August 22, 2019

Tenth Circuit: Denial of Motion to Suppress Affirmed Due to Inevitable Discovery Doctrine

The Tenth Circuit Court of Appeals published its opinion in United States v. Christy on Friday, January 3, 2013.

After bringing a 16-year-old girl, K.Y., he had met online and exchanged sexual messages with from California back to New Mexico, Edward Christy was charged with one count of transportation with intent to engage in criminal sexual activity, and three counts of possession of matter containing visual depictions of minors engaged in sexually explicit conduct.
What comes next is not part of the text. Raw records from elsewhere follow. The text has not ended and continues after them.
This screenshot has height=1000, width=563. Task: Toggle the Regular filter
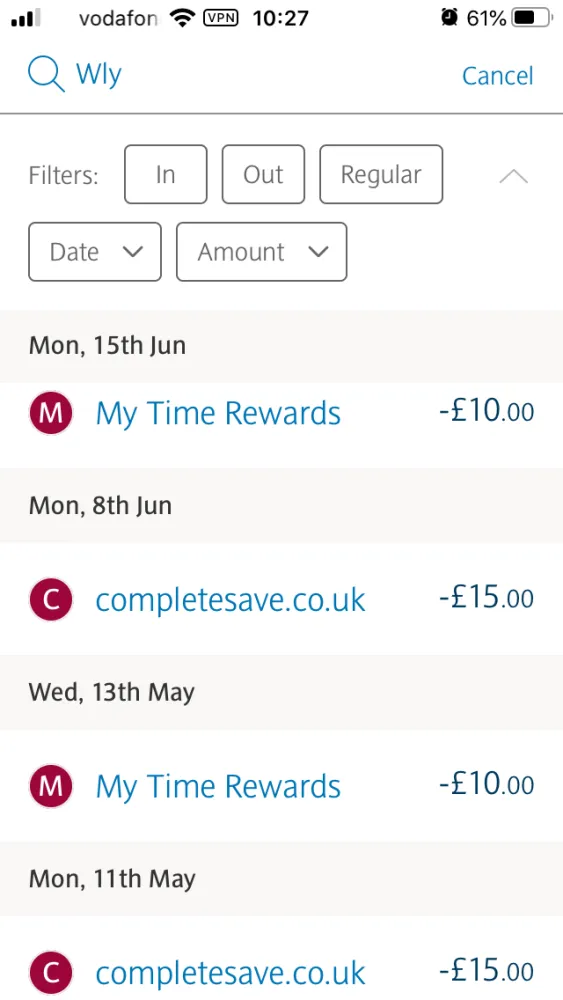(x=381, y=174)
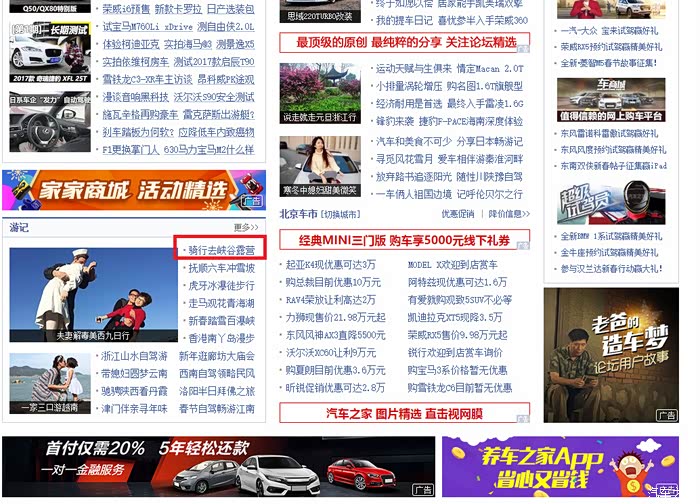Open the 起亚K4现优惠可达3万 link
Viewport: 700px width, 504px height.
pyautogui.click(x=331, y=265)
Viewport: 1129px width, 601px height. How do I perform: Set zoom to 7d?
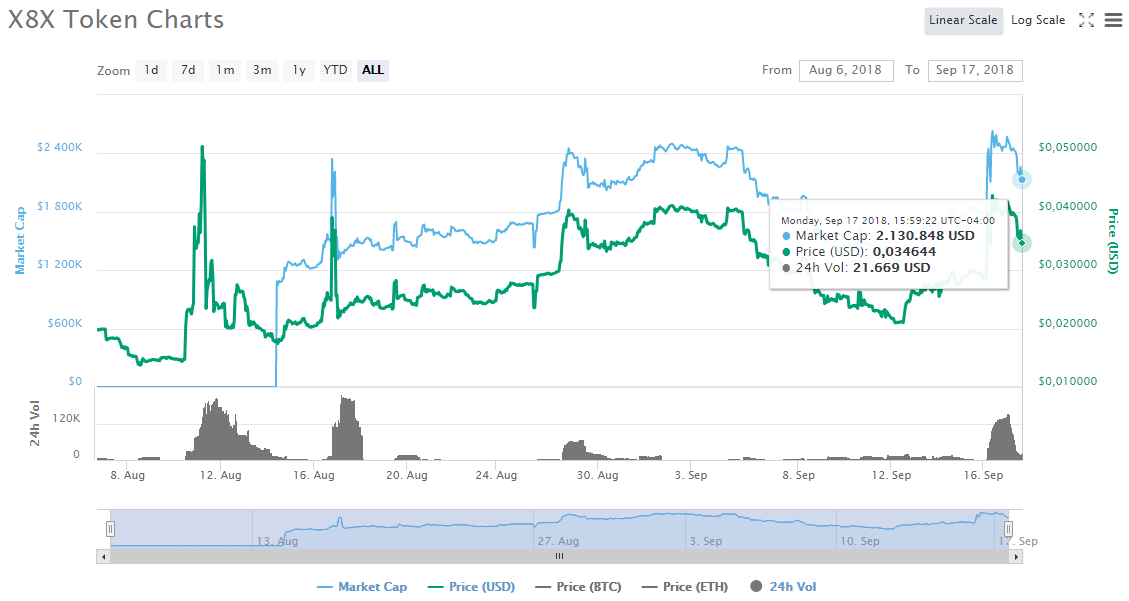pyautogui.click(x=188, y=70)
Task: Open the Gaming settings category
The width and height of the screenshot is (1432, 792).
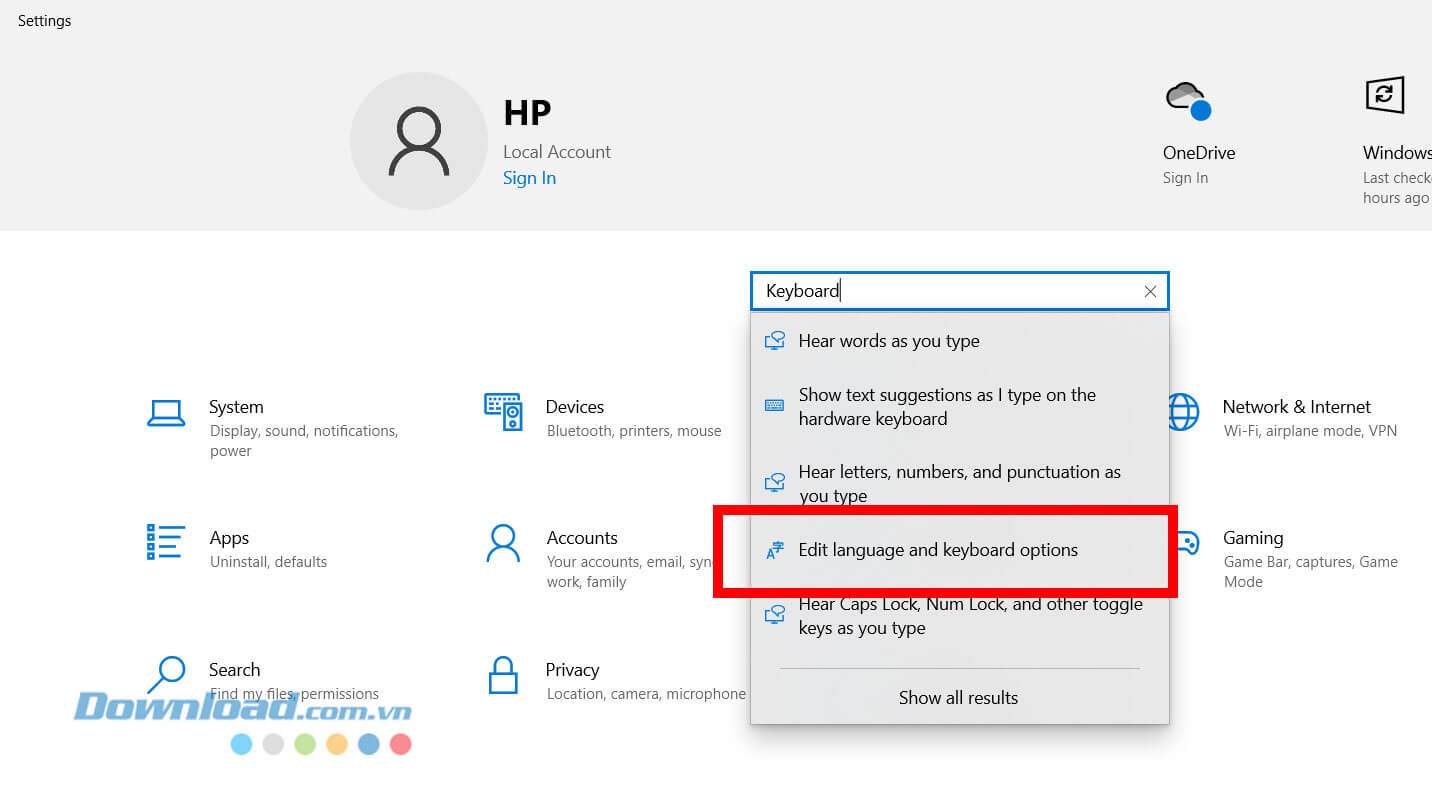Action: [x=1253, y=538]
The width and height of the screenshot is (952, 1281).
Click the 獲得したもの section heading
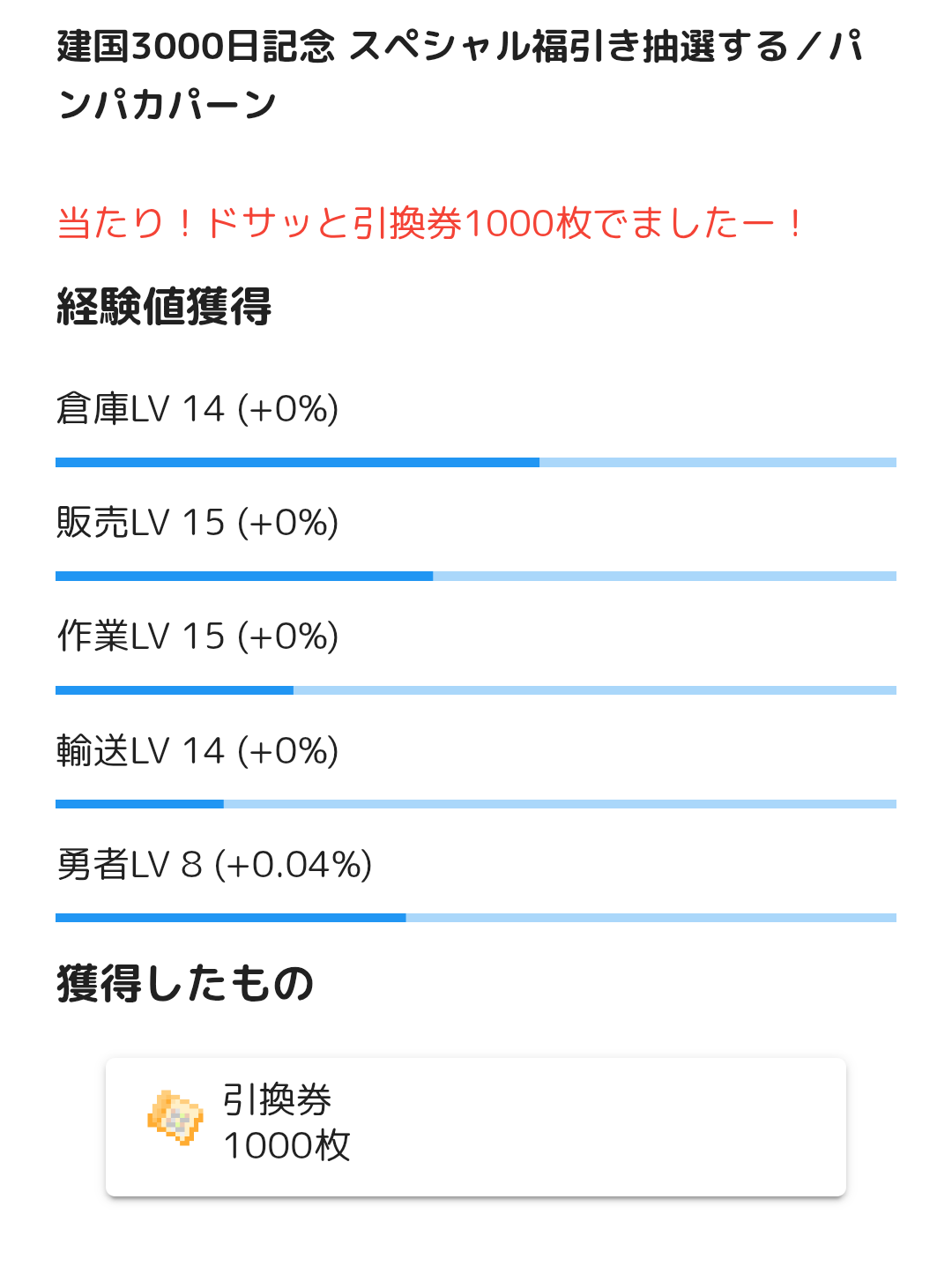185,984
He filed a motion to suppress all evidence obtained as a result of the warrantless search of his house, including his statements to the detective and all evidence obtained pursuant to the search warrants. The FBI contacted the Bernalillo County Sheriff’s Office (“BCSO”) and told them what they had found. As a result, BCSO deputies Littlefield and McKinney were dispatched to Christy’s residence to conduct a welfare check on K.Y. The district court found that the deputies violated the Fourth Amendment when they entered Christy’s house without a warrant, and granted the motion to suppress. The government then filed a motion to reconsider. After reconsideration, the district court then denied Christy’s motion to suppress, on the grounds of inevitable discovery.

In rejecting Christy’s first argument on appeal, the Tenth Circuit reaffirmed that inevitable discovery requires only that the lawful means of discovery be “independent of the constitutional violation,” and concluded that a second investigation is not required. In this case, Officer Carvo had sufficient probable cause to obtain a warrant based on the information he had before the BCSO deputies searched Christy’s residence.

The court also rejected Christy’s argument that the district court misapplied the four Souza factors in finding the evidence would have been inevitably discovered. It held that Officer Carvo would have obtained a search warrant and the evidence would have been discovered legally. The fact that he had not taken preliminary steps to obtain a warrant did not defeat inevitable discovery because such preliminary steps are but one factor. The court affirmed.